ABOUT THIS EXERCISE
What follows is a set of records. Copy them exactly and leave out the images.

[Data entries]
-.-.-

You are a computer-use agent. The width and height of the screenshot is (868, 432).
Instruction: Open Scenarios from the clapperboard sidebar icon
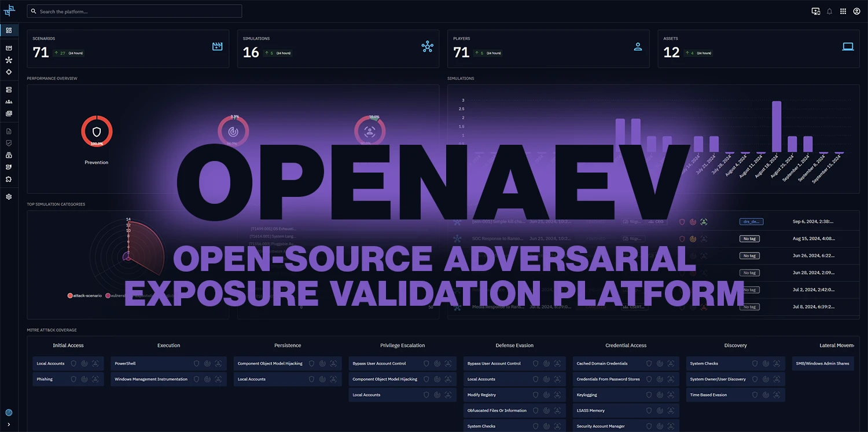[x=9, y=48]
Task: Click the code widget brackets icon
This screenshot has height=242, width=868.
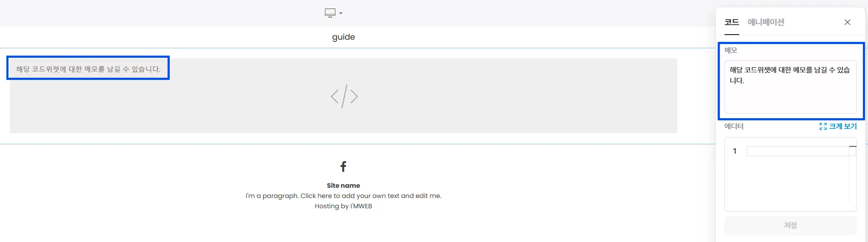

-.-.-

SOLUTION BELOW
You are a computer-use agent. The width and height of the screenshot is (868, 432).
Instruction: Open Scenarios from the clapperboard sidebar icon
[x=9, y=48]
Task: Click the code widget brackets icon
This screenshot has height=242, width=868.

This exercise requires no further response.